Medici, infermieri e ausiliari della prima linea sono pochi di fronte all’onda d’urto di un assalto quotidiano che, è questo il punto nodale, va ad aggiungersi alla massa incredibili (fino a 60 pazienti), che in Pronto soccorso ha trovato il suo reparto perché in quello giusto non c’è posto. Così si moltiplicano l’impegno e gli affanni del personale che, con carichi di lavoro estenuanti, non riesce a dare una risposta adeguata né alle funzioni del Pronto soccorso né a quelle di un reparto improvvisato e inappropriato.
“Sono dati fuorvianti perché riferiti a due Sanità diverse nello stesso ventennio ” , replica il direttore del San Camillo, Fabrizio d’Alba. “In Pronto soccorso non arriva più la massa di pazienti con patologie lievi, che trovano risposte più appropriate dal medico di base e dai servizi territoriali; anche perciò è cresciuta la complessità dei casi soprattutto negli ospedali di grandi dimensioni come il nostro”.

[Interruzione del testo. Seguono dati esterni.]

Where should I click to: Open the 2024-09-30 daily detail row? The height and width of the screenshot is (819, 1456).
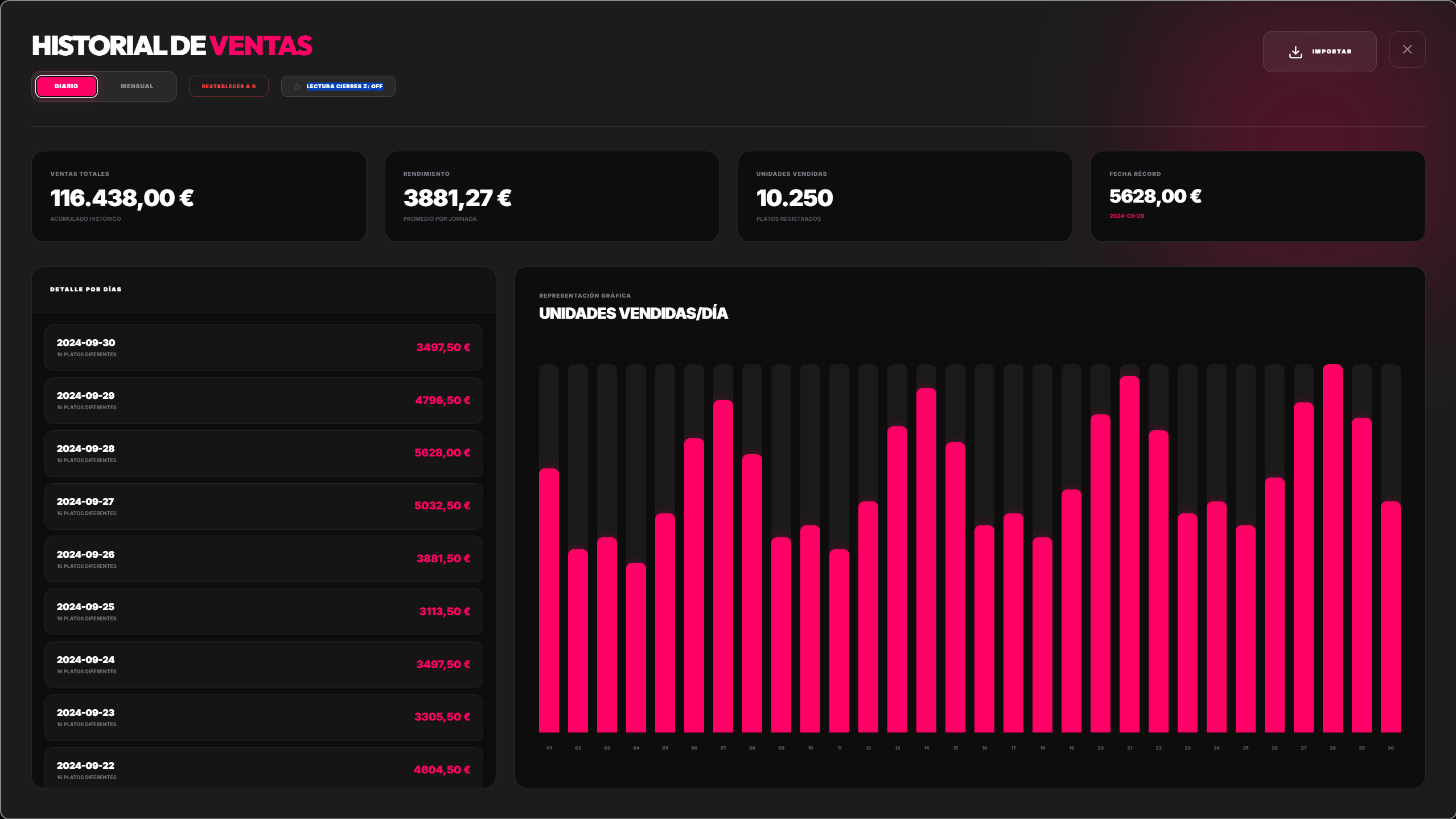click(264, 348)
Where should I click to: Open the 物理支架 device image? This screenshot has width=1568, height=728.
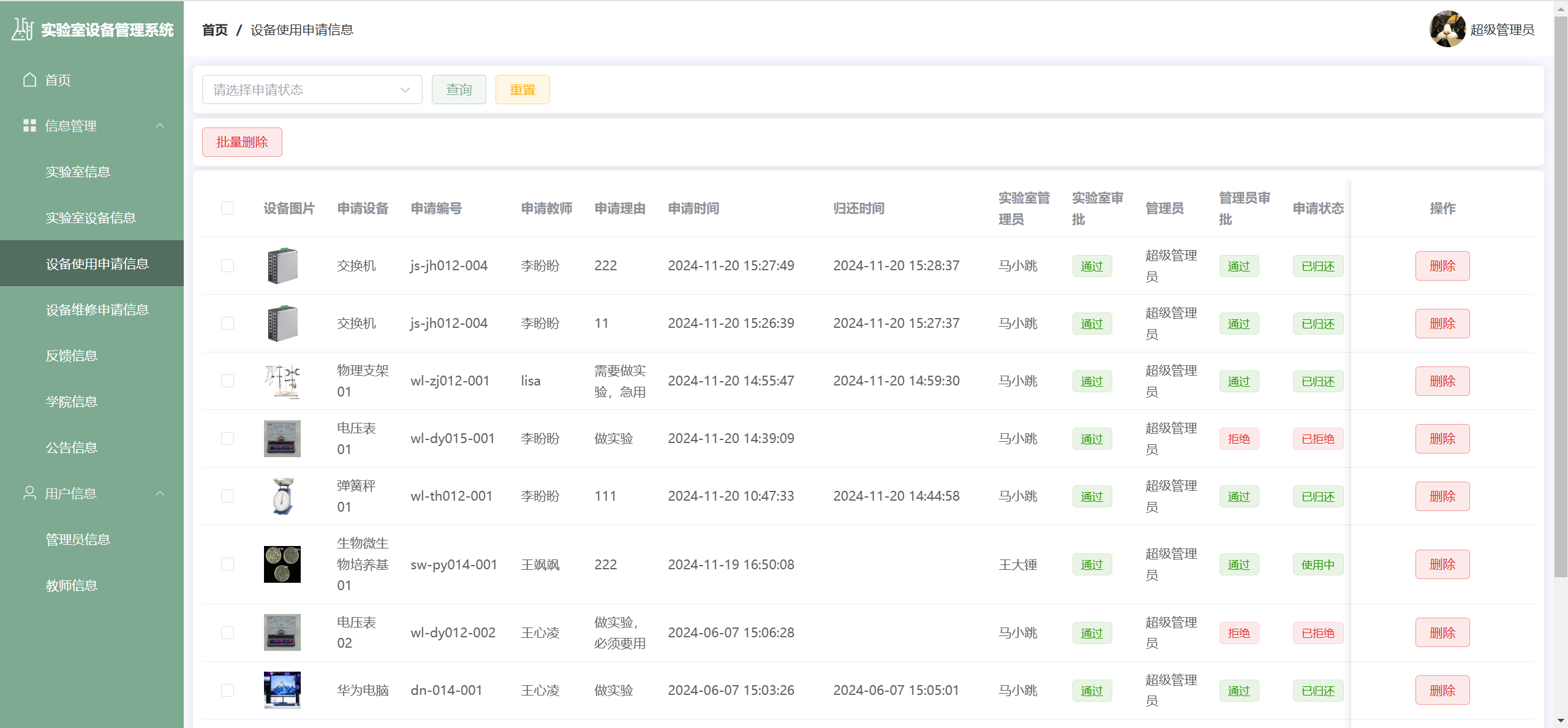pyautogui.click(x=282, y=381)
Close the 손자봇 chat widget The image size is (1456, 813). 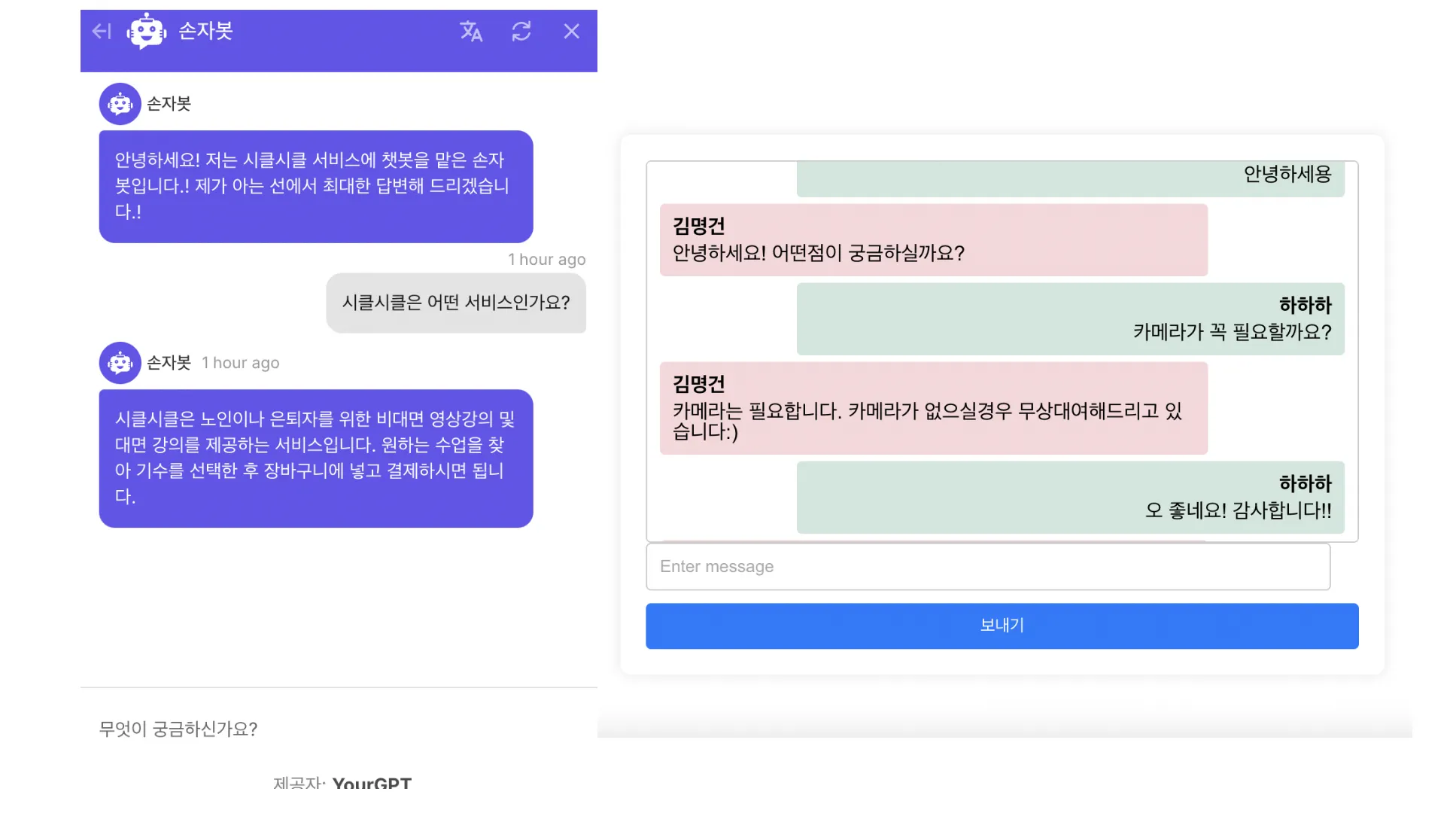coord(572,31)
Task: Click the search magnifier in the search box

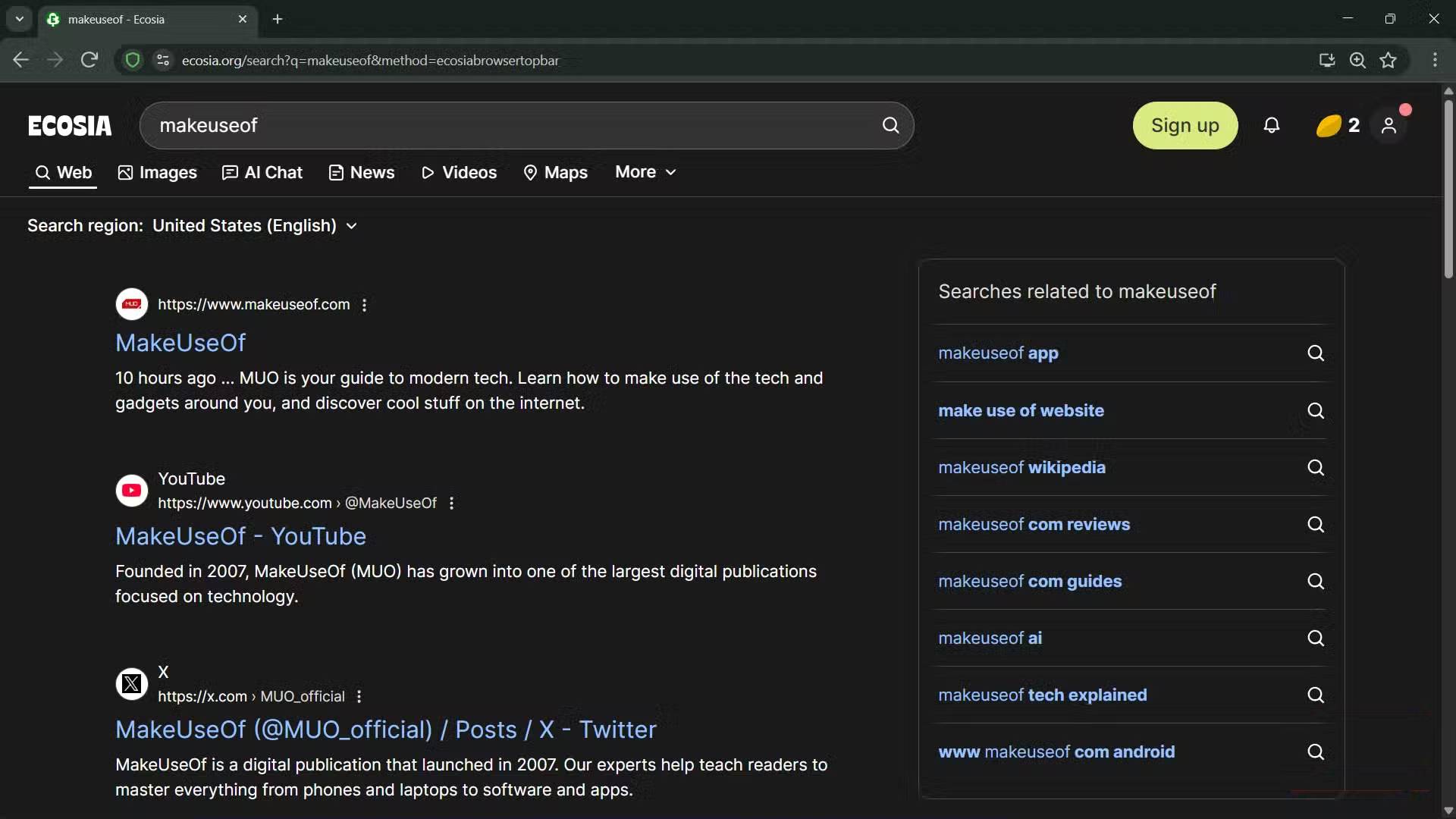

“Sono dati che non mi sorprendono” , aggiunge l’assessore alla Sanità, Alessio D’Amato, “sui dipartimenti di Emergenza di secondo livello si concentrano i casi più critici. Va detto anche che i tassi mortalità nelle patologie tempo- dipendenti, dall’ictus all’infarto, al trauma stradale grave, hanno registrato riduzioni consistenti. Ogni giorno – conclude D’Amato – nei Pronti soccorsi del Lazio si registrano 5.000 accessi; di questi, 250 sono i codici rossi che si concentrano in prevalenza nei grandi ospedali dove vengono salvati nell’85 per cento dei casi”.